WASHINGTON – Long-time residents of Mount Pleasant are angry with the new construction of condominiums in their neighborhood, and its impact on their property values.

Mount Pleasant, a D.C. neighborhood where the residents value their historic homes and surroundings, is under a major renovation with the construction of new, modern style condominiums. These condominiums attract a younger crowd and interfere with the neighborhoods’ original aesthetic and character. Residents are furious at the new construction and its developers, because it would conflict with the houses that have been there for years. These issues came to light at Mount Pleasant’s ANC meeting on Nov. 14 at Mt. Pleasant Neighborhood Library.

The community is so close-knit that in some cases residents go to the ANC meetings to be a voice for their neighbors. “The ANC meetings happen once a month. I don’t always attend, but I attended this one because my neighbor had a concern about a new construction. There’s a vacant lot on our block and our neighbors held the property for a long time, and they sold it. The developer wants to put up a structure that is not compatible or consistent with the independent houses that are there,” said Regenia Ingram.
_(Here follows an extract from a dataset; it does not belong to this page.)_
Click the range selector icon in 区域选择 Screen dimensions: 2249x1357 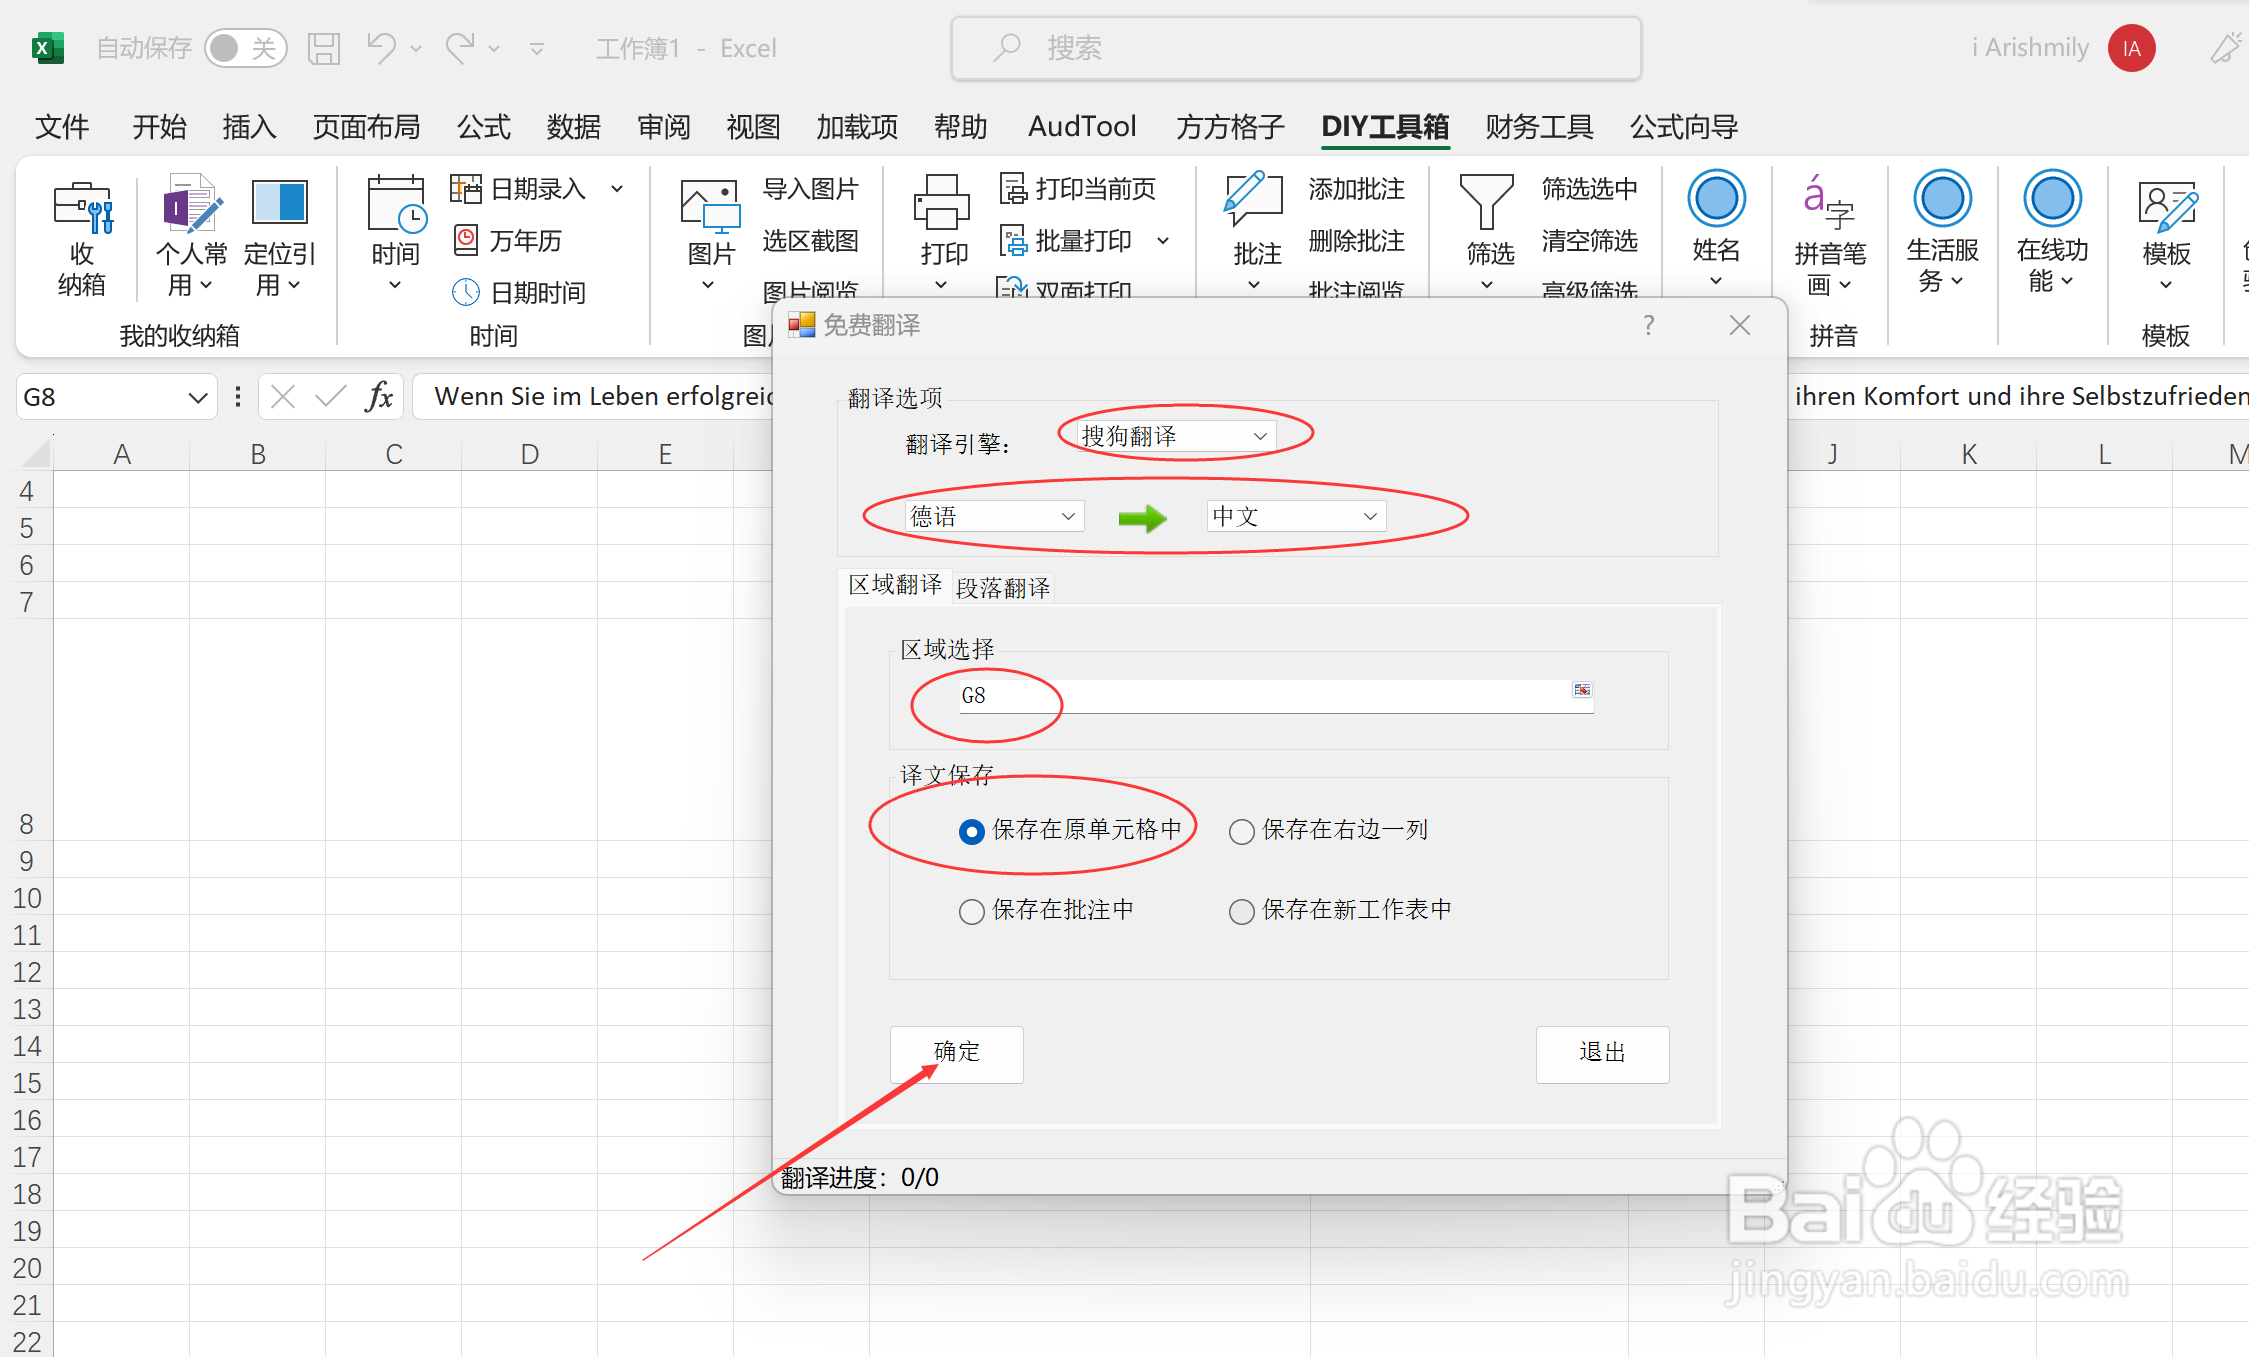[x=1581, y=690]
A major problem is that the new structure would inevitably attach to the rows of existing homes in the perimeter. The residents are concerned, because the structure would be deeper set in the lot compared to the original homes. It is also going to be taller, which can put a major shadow over the neighbors’ homes.


Neighbors are beginning to accept the fact that the development is going to happen regardless, but they hope the developers at least follow proper protocol. “We hope that they will follow the variance rule and have the five foot of yard space on the west side of the building. At this point it seems as though we’re just going to have to worry about the space, because evidently they are going to let them build the structure three stories above ground when the existing row houses are 2 1/2 structures above ground with a basement,” added Ingram.

Donna Murphy, a 22-year resident of Mount Pleasant, came to the ANC meeting with a list of concerns and developer violations. With the two rectangular buildings being built right next to her home on Monroe Street, Murphy became concerned when she found out that the new building will land directly on her property

“The building of the new structure will put a 35-foot wall on my property line. Where there is now a 7-foot fence, they will put a 35-foot wall. The zoning administrator ruled that the wall has to be 5 feet back from the property line, so there is a cushion and the developer is asking the BZA (Board of Zoning Appeals) for a variance, which will waiver that requirement. The developer wants to build up to the property line rather than having the 5-foot cushion. We oppose that and the ANC just voted to oppose the variance,” said Murphy.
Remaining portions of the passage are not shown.